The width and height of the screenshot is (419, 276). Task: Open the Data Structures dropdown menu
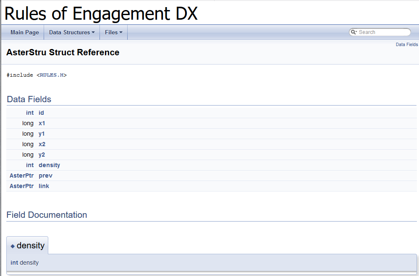(x=71, y=32)
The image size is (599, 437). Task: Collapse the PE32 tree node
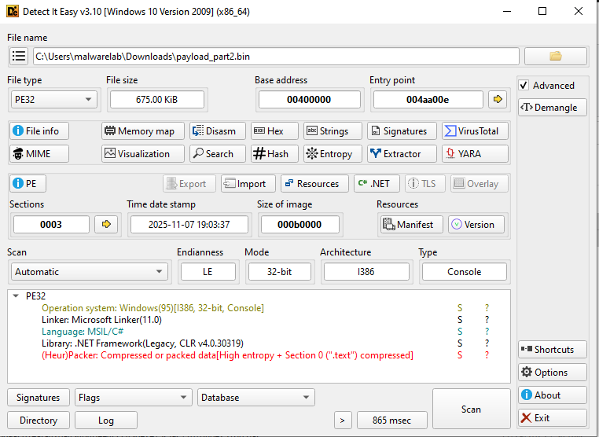[17, 296]
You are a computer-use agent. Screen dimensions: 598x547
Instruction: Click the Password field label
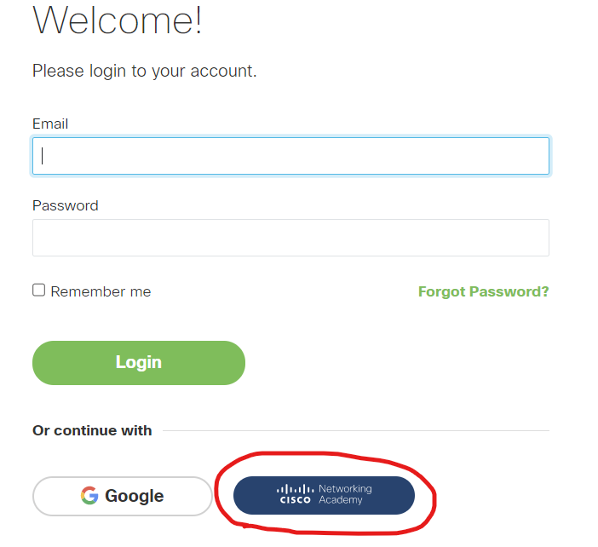tap(66, 205)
—————
**PROBLEM TO WORK ON**: Copy out the data exactly and keep the pictures out.

**FINAL ANSWER**:
The width and height of the screenshot is (419, 276). Task: Open the Data Structures dropdown menu
(x=71, y=32)
The image size is (599, 437). Task: Collapse the PE32 tree node
[17, 296]
You are a computer-use agent. Screen dimensions: 598x547
Instruction: Click the Password field label
tap(66, 205)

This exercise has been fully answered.